● The task:
Which lines in the items below contain the word "accomplish"? Pick out each of those lines and copy it.

(Collection entries)
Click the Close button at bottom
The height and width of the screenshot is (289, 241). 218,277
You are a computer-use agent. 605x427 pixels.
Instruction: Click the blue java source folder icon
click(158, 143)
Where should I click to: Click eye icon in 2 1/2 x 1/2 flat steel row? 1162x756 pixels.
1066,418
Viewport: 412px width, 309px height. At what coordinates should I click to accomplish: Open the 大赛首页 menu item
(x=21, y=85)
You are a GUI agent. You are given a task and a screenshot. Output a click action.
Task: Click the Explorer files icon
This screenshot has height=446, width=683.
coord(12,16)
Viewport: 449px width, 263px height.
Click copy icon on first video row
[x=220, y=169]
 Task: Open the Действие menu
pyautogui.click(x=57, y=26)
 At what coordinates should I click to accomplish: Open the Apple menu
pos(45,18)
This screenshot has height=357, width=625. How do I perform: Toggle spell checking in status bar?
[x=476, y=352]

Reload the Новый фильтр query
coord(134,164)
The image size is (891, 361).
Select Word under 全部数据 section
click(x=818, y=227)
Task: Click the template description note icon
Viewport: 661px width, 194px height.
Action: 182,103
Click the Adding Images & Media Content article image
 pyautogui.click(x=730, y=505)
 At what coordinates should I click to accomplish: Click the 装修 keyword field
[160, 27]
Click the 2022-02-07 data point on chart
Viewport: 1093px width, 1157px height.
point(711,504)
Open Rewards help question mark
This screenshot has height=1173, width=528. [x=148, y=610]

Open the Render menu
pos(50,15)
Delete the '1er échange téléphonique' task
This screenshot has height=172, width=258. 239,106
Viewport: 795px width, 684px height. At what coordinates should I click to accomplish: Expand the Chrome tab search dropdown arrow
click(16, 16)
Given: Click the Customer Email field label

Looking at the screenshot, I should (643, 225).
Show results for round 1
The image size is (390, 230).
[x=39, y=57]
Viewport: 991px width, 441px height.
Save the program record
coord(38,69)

● Expected answer:
Viewport: 412px width, 309px height. At what coordinates should I click to accomplish: Open the 大赛首页 menu item
 At what coordinates should I click to accomplish: Open the Apple menu
 At what coordinates should I click to accomplish: Click the 装修 keyword field
Viewport: 795px width, 684px height. At what coordinates should I click to accomplish: Expand the Chrome tab search dropdown arrow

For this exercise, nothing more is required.